• [Given instruction]:
Answer from the Ray Serve vLLM issue:
1. Which vLLM version does the pip setting install?
2. What value is given for rayVersion?
3. Which container port is named dashboard?

[serve] Multi GPU Inferencing with vLLM issue - max_concurrent_workers is not supported yet #47746

sureshmoligi · 2024-09-19T17:51:48Z

What happened + What you expected to happen

I am trying to create vLLM inferencing using Ray Serve on GCP GKE 4*L4 GPU Instance. Here is my ray config file:

apiVersion: ray.io/v1
kind: RayService
metadata:
  name: text2sql
spec:
  serveConfigV2: |
    applications:
    - name: text2sql
      route_prefix: /
      import_path:  serve:model
      deployments:
      - name: VLLMDeployment
        max_ongoing_requests: 100
        autoscaling_config:
            target_ongoing_requests: 1
            min_replicas: 1
            max_replicas: 4
        ray_actor_options:
          num_cpus: 1.0
          num_gpus: 2.0
      runtime_env:
        setup_timeout_seconds: 1800
        pip: ["vllm==0.5.5"]
        env_vars:
          MODEL_LOCAL_PATH: "Final Model"
          TENSOR_PARALLELISM: "2"
  rayClusterConfig:
    rayVersion: '2.24.0'
    enableInTreeAutoscaling: true
    autoscalerOptions:
      upscalingMode: Default
      imagePullPolicy: IfNotPresent
      idleTimeoutSeconds: 300
    headGroupSpec:
      rayStartParams:
        dashboard-host: '0.0.0.0'
      template:
        metadata:
          labels:
            ai.gke.io: rayserve
        spec:
          containers:
          - name: ray-head
            image: public.ecr.aws/XXXXXXXX:latest
            resources:
              limits:
                cpu: "2"
                memory: "8Gi"
              requests:
                cpu: "2"
                memory: "8Gi"
            ports:
            - containerPort: 6379
              name: gcs-server
            - containerPort: 8265
              name: dashboard
            - containerPort: 10001
              name: client
            - containerPort: 8000
              name: serve          
    workerGroupSpecs:
    - replicas: 1
      groupName: gpu-group
      rayStartParams: {}
      template:
        metadata:
          labels:
            ai.gke.io: rayserve
        spec:
          containers:
          - name: text2opsql
            image: public.ecr.aws/XXXXXXXX:latest
            resources:
              limits:
                cpu: "8"
                memory: "16Gi"
                nvidia.com/gpu: "2"
              requests:
                cpu: "8"
                memory: "16Gi"
                nvidia.com/gpu: "2"
          nodeSelector:
            cloud.google.com/gke-accelerator: nvidia-l4

When i try to apply this yaml file, I am getting below error.

INFO 2024-09-19 08:23:22,415 controller 528 proxy_state.py:758 - Removing drained proxy on node 'd877a59f7f2701f2eb42c80be8074cd75ff9bc6c8a575ca0974daffe'.

• [Dataset records]:
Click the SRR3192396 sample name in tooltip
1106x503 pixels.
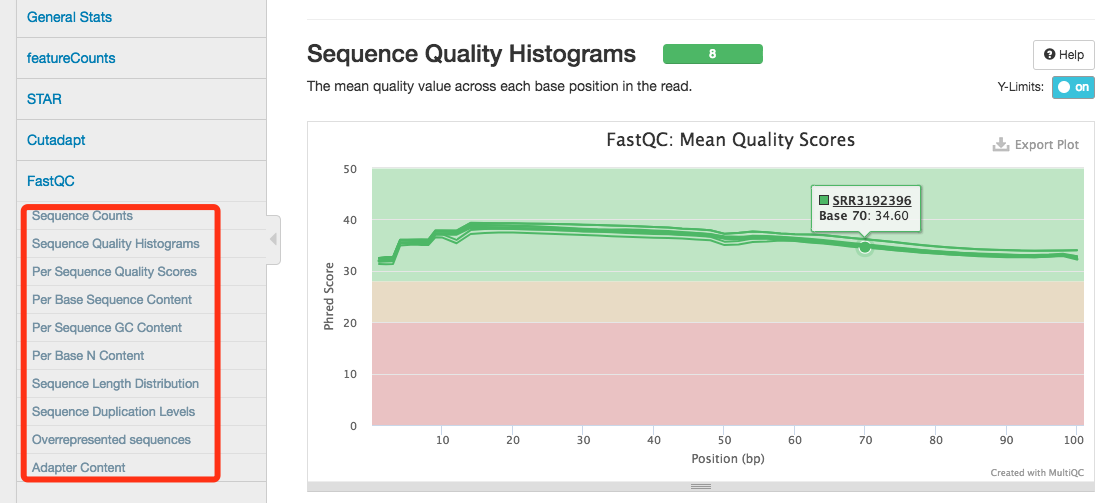click(x=871, y=199)
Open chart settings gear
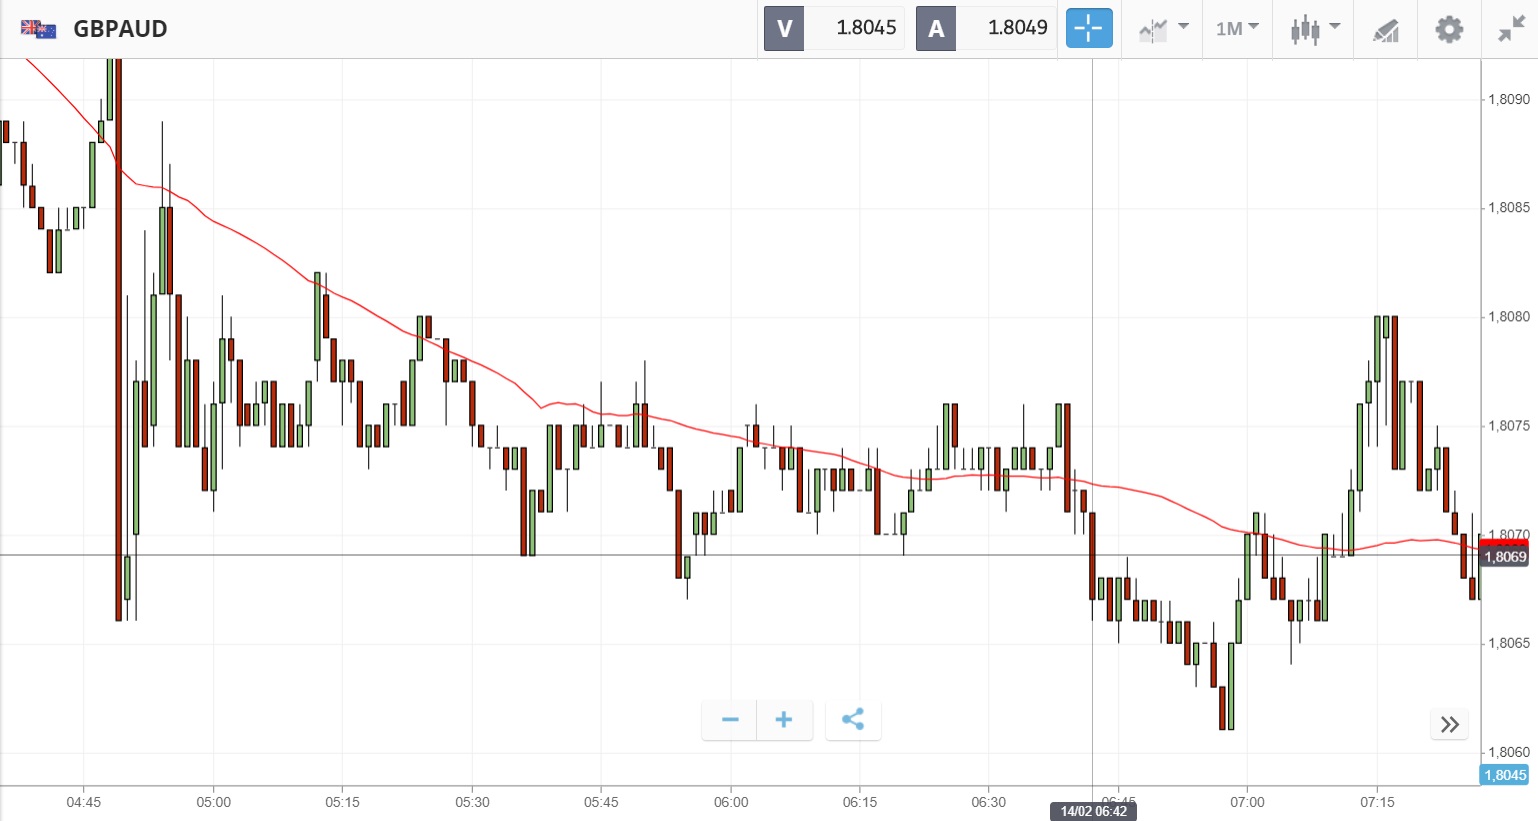The height and width of the screenshot is (821, 1538). pyautogui.click(x=1448, y=29)
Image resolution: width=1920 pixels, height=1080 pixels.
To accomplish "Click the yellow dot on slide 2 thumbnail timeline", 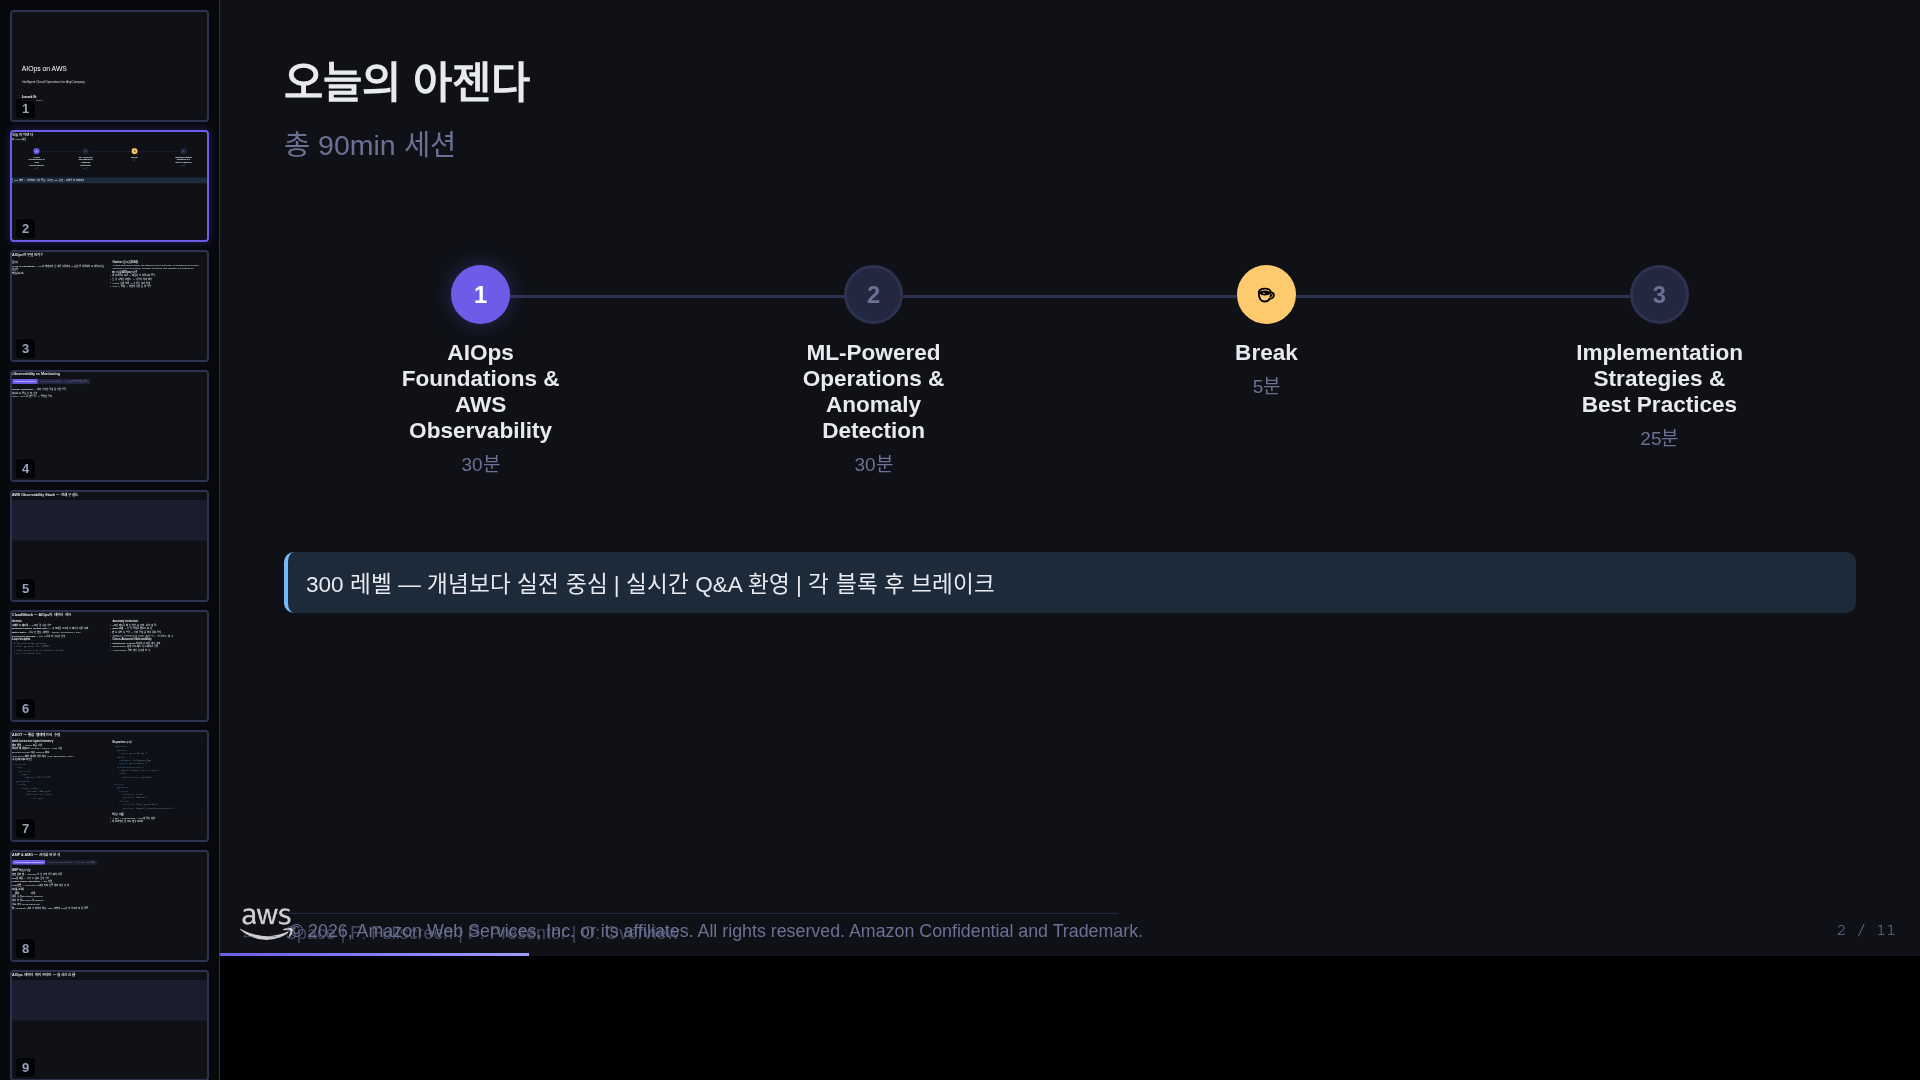I will (x=134, y=152).
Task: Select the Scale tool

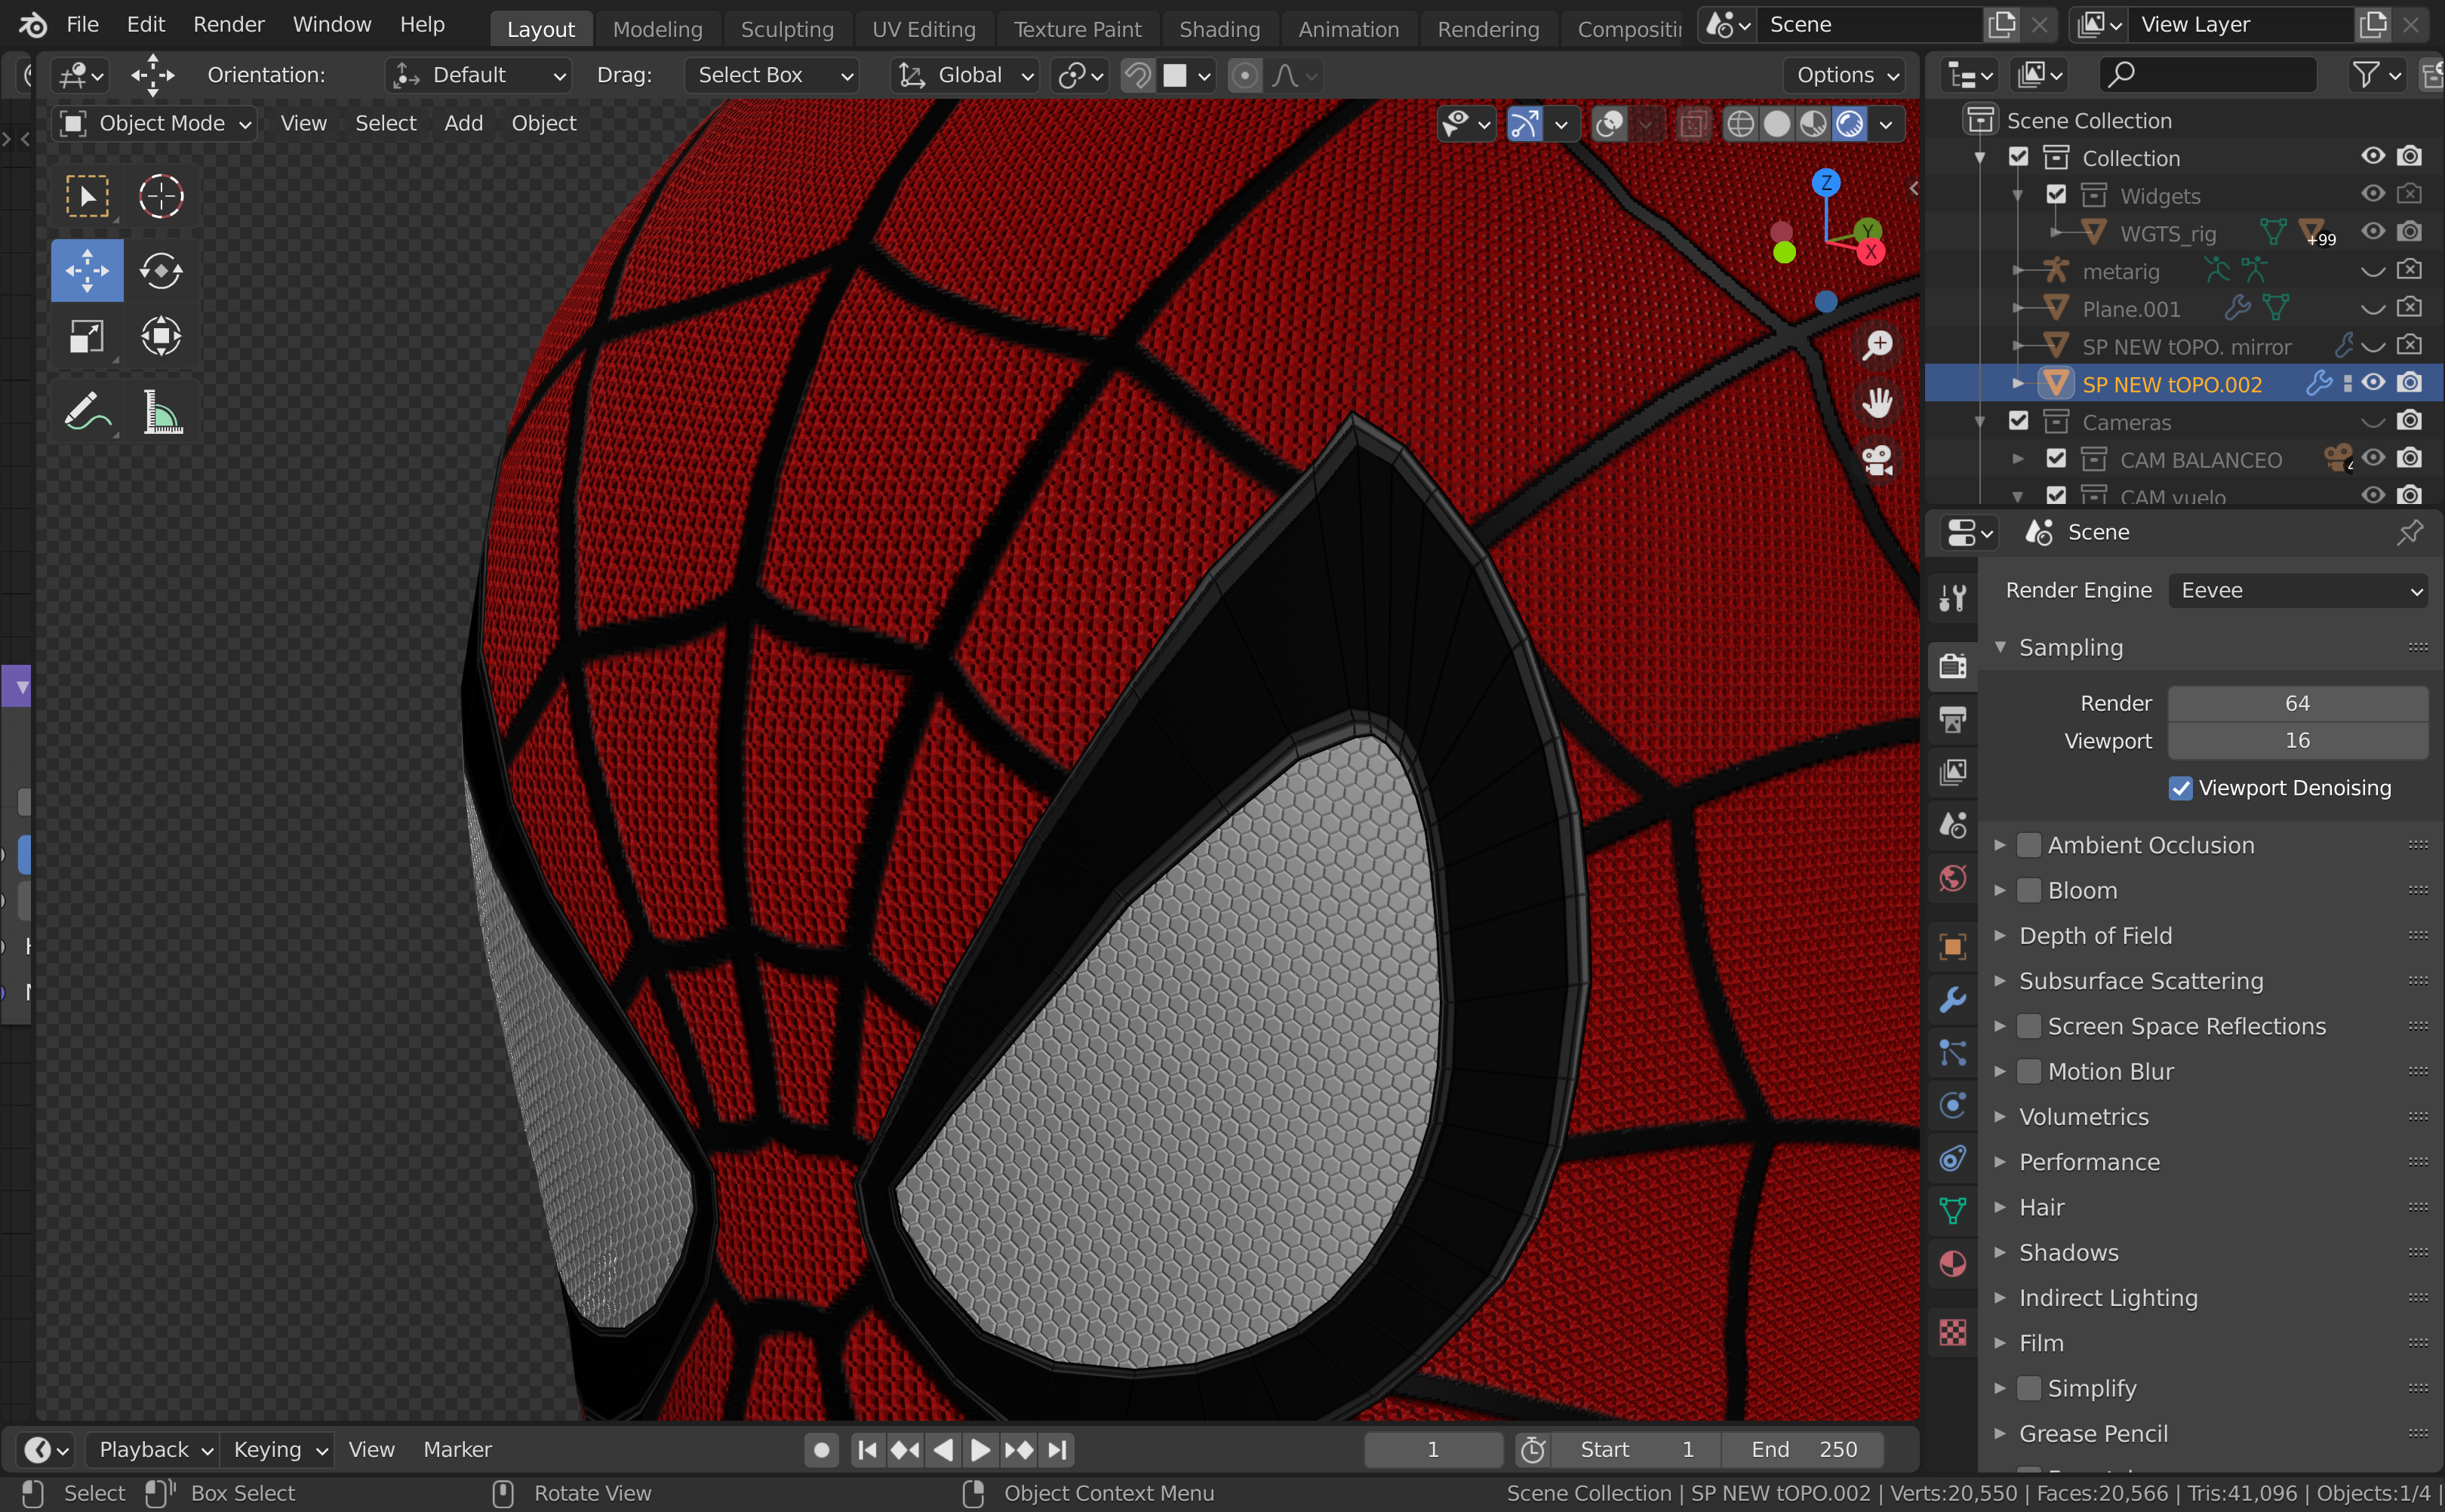Action: point(87,336)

• [The output]:
1. 0.5.5
2. 2.24.0
3. 8265